Миф «Ледокола»: Накануне войны - Габриэль Городецкий
Шрифт:
Интервал:
Закладка:
26 мая Иден попросил Саймона провести беседу с Гессом. Саймон должен был признаться Гессу, что английскому правительству известно о беседе, но в то же время намекнуть, что у него натянутые отношения с Черчиллем и Иденом. Применявшиеся тактические уловки не предполагали настоящих переговоров.
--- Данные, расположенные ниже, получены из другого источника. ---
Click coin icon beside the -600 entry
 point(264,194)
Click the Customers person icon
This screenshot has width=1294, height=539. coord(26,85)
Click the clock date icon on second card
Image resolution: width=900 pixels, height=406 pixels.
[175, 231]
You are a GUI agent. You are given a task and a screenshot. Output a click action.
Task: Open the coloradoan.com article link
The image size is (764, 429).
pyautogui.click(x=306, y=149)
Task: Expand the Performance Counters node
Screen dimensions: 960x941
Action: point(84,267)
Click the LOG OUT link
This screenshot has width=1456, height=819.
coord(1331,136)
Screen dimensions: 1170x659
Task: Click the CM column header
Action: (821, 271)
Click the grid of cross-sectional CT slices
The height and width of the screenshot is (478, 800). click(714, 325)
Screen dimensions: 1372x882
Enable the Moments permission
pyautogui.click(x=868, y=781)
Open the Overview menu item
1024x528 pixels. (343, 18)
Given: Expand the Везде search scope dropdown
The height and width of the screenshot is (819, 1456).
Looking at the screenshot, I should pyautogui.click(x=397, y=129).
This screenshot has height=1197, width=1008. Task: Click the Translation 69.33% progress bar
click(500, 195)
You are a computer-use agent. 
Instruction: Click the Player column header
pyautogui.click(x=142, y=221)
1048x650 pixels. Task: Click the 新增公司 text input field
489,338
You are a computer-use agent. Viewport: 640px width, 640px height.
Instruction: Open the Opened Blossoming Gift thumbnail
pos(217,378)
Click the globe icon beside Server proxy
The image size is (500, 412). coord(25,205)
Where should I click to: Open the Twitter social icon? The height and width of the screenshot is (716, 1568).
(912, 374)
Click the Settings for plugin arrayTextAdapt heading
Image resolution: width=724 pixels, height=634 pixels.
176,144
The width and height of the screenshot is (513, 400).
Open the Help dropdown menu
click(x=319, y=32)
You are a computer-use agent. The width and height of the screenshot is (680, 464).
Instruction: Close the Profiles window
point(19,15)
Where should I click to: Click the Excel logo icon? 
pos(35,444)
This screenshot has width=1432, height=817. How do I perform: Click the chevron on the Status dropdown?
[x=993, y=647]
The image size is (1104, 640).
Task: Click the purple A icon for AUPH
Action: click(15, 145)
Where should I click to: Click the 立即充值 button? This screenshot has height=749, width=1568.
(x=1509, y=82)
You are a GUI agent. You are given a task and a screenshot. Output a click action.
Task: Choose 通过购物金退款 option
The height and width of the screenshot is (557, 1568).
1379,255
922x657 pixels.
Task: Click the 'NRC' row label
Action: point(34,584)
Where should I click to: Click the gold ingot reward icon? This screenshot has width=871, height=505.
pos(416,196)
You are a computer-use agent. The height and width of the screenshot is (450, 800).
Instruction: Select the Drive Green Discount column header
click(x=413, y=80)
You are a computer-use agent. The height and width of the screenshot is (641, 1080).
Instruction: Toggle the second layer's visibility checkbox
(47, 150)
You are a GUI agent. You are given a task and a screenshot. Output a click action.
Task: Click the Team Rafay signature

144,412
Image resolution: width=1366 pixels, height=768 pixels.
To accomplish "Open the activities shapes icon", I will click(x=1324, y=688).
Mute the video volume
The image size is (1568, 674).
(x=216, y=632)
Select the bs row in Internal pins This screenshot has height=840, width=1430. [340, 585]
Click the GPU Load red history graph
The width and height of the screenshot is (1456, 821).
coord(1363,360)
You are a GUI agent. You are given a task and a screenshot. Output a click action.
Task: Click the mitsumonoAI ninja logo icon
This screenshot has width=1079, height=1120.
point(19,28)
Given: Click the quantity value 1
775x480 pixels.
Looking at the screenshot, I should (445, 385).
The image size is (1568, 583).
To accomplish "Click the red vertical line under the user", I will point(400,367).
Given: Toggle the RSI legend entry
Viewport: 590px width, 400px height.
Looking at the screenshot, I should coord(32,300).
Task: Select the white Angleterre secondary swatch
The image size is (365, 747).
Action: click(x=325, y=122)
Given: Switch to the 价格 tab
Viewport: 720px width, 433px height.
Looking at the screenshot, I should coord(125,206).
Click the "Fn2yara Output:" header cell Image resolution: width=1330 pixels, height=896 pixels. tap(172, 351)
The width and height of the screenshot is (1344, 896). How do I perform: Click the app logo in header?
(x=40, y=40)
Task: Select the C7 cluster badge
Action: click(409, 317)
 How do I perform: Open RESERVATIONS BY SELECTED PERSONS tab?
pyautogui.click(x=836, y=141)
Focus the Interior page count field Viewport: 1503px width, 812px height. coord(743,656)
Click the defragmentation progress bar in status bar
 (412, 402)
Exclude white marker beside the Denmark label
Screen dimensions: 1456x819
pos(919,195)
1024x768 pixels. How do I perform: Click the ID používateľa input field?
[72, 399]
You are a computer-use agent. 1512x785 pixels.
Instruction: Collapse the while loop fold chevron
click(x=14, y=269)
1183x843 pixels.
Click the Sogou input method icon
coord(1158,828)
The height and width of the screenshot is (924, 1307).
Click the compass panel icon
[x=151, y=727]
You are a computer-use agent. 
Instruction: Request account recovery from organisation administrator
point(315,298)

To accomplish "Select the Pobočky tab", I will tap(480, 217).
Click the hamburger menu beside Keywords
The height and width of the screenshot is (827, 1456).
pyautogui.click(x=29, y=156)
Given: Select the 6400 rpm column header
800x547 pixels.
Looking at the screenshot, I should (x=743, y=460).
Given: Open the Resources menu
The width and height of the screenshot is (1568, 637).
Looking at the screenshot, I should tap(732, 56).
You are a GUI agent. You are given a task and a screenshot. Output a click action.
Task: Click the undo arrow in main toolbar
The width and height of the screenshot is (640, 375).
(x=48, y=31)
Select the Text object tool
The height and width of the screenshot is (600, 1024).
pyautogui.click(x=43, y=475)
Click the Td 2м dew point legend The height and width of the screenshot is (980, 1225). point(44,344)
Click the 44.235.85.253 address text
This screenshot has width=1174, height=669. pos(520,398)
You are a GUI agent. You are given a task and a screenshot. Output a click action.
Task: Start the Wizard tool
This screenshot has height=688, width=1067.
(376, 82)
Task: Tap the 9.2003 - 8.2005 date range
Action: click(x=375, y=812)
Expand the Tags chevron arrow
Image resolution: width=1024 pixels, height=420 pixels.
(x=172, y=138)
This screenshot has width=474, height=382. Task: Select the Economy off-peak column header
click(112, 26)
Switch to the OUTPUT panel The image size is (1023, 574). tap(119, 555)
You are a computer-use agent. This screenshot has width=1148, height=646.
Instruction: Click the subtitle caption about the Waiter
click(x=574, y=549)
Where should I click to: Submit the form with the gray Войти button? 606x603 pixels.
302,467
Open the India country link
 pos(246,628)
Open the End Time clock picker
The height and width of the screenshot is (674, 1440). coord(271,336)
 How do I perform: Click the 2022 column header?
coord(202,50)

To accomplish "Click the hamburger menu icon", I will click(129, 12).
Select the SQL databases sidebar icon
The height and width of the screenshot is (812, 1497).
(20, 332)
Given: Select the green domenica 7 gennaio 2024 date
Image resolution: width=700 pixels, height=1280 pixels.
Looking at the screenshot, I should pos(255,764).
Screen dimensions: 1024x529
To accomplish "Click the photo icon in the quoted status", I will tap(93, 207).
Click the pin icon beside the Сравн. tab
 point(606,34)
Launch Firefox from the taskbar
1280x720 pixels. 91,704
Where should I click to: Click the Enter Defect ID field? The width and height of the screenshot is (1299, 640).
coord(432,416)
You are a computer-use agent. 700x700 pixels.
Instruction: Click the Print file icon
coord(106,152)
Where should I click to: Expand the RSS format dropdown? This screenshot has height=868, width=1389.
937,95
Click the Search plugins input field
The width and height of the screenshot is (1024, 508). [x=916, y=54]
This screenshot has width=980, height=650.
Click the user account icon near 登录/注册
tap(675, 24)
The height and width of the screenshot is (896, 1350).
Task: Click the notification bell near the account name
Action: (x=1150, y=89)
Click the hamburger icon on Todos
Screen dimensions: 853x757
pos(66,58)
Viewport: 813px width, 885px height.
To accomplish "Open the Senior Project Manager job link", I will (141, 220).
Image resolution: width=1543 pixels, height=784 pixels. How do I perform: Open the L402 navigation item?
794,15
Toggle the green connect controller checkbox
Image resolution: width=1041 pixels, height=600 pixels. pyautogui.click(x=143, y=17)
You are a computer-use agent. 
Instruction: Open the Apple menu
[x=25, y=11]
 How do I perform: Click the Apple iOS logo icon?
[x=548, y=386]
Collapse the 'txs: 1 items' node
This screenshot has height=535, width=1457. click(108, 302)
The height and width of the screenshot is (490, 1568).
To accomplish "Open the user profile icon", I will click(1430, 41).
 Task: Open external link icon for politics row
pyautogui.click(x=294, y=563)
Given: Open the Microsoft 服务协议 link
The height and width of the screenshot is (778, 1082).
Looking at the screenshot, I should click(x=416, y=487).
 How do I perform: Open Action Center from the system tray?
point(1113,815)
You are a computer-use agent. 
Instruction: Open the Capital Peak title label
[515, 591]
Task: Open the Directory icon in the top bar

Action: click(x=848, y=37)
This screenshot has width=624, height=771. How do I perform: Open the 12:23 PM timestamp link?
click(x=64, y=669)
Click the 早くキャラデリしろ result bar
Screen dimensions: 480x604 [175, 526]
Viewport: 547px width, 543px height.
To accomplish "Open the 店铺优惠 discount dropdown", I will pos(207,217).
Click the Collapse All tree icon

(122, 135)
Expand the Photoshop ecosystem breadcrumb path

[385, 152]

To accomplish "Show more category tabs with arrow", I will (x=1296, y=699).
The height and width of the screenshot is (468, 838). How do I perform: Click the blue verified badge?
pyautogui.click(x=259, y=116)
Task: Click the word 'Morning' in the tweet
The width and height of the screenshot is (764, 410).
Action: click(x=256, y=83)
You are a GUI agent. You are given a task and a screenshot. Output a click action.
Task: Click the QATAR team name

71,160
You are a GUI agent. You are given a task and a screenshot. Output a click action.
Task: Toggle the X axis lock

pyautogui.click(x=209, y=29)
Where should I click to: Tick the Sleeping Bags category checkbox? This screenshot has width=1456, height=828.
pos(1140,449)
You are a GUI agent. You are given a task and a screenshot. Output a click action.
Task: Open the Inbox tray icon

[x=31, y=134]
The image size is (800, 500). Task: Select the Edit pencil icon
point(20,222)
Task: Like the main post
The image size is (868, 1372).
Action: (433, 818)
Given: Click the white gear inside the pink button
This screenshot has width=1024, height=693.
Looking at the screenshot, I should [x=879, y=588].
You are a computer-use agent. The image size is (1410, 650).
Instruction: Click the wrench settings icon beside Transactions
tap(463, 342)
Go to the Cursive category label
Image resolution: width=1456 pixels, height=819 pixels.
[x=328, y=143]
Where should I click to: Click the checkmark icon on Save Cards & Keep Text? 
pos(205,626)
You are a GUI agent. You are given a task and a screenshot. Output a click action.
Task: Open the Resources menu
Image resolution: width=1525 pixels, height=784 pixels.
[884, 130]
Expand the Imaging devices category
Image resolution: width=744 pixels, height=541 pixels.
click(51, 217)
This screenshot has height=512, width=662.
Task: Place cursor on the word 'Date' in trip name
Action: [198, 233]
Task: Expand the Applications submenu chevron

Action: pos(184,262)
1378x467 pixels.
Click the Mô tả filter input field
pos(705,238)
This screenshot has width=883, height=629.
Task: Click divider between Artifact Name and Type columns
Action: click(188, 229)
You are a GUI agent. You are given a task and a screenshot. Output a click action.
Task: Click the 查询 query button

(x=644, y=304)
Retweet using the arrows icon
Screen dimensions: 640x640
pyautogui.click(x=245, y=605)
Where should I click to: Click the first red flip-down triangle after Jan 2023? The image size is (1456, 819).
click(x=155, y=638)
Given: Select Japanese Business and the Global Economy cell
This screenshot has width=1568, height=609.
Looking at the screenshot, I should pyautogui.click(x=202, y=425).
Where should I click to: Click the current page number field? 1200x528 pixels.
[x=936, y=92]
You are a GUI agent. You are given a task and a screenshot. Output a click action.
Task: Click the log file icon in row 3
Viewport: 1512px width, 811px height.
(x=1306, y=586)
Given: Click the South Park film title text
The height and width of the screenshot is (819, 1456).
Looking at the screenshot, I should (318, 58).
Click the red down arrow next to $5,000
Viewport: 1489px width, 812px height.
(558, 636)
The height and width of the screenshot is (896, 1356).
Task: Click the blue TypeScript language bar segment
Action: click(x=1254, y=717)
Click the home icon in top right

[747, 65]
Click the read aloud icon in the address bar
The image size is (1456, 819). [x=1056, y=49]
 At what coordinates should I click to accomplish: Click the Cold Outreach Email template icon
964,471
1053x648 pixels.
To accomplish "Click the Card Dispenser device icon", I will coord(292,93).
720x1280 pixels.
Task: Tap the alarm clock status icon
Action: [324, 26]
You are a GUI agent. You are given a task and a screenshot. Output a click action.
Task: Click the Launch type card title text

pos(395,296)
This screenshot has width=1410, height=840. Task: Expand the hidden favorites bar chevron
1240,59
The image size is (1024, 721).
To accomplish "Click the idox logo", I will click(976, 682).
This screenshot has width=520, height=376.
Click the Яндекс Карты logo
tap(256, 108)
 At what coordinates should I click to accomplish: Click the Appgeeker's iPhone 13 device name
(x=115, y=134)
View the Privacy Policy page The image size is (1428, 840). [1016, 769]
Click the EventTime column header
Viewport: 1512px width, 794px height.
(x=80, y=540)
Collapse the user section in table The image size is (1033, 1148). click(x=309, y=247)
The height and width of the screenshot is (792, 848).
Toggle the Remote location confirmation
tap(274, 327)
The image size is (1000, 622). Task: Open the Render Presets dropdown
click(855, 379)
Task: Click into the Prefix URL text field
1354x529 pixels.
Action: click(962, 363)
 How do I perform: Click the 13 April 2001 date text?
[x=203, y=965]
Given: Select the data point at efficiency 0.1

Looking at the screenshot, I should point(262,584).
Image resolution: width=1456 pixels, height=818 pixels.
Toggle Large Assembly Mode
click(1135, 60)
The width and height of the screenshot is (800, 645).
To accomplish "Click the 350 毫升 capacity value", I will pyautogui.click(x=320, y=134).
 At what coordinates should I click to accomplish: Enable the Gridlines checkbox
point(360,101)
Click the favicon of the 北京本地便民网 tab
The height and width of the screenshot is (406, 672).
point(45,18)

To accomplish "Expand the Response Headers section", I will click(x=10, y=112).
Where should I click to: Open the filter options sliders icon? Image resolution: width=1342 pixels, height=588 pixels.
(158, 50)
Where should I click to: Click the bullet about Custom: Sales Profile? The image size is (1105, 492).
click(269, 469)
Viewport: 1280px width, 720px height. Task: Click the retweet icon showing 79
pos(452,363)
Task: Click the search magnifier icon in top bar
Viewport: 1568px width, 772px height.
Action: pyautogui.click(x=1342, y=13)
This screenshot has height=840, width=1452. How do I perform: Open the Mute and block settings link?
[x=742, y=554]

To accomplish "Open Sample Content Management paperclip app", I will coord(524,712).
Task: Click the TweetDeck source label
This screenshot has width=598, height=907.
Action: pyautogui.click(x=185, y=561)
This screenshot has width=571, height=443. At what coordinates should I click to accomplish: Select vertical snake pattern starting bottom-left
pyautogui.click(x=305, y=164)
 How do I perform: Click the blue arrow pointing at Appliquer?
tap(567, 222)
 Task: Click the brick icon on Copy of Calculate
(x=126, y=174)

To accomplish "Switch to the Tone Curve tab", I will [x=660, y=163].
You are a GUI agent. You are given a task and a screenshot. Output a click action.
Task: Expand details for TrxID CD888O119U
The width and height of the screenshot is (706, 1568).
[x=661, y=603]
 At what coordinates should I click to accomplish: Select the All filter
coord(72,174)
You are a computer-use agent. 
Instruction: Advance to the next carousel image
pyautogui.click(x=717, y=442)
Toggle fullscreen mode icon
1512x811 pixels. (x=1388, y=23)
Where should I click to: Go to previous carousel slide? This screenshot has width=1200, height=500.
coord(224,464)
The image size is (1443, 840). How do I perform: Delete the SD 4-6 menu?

Основа для беседы была четко определена Саймоном, который настаивал на том, что это будет «частью разведывательной» работы, с ясной и ограниченной целью — предоставить Гессу «благоприятную возможность свободно говорить о своей «миссии» и выяснить по ходу того, как он отводит душу, собирается ли он сообщить какую-либо полезную информацию о стратегии и намерениях противника». Как и Гамильтон, Саймон был исключительно чувствителен к новым намекам на свои прошлые связи со сторонниками умиротворения и поэтому попросил гарантий того, что «ни при каких обстоятельствах об этой беседе не станет известно»62.
Черчилль через своего помощника майора Десмонда Мортона, специалиста по делам разведки, передал Саймону пожелание узнать, каковы были причины очевидной озабоченности Гесса международным положением и почему он «столь искренне стремится сейчас к достижению устроенного на скорую руку мира»63. В намерения Форин оффис входило также разговорить Гесса, в особенности относительно намерений Гитлера по отношению к России64. Однако Кадоган и «С» на это слабо надеялись. Киркпатрик, натаскивая Саймона перед его беседой с Гессом, формулировал те вопросы, которые он будет ставить ему. Они совершенно очевидно были составлены под влиянием идеи, доминировавшей в Форин оффис. Саймону посоветовали спровоцировать Гесса, задав ему вопрос о том, какой смысл заключать мир с Англией, если Германия «собиралась подписать его с Россией и принести в Европу русский большевизм. Если Германия была заинтересована только в Европе, ей следует отказаться от своих замыслов против России, поскольку Россия является азиатской державой за пределами сферы влияния Германии». Надежда была на то, что такая постановка вопроса даст возможность узнать от Гесса, действительно ли Германия стремилась к достижению соглашения с Россией или же она готовилась к войне65.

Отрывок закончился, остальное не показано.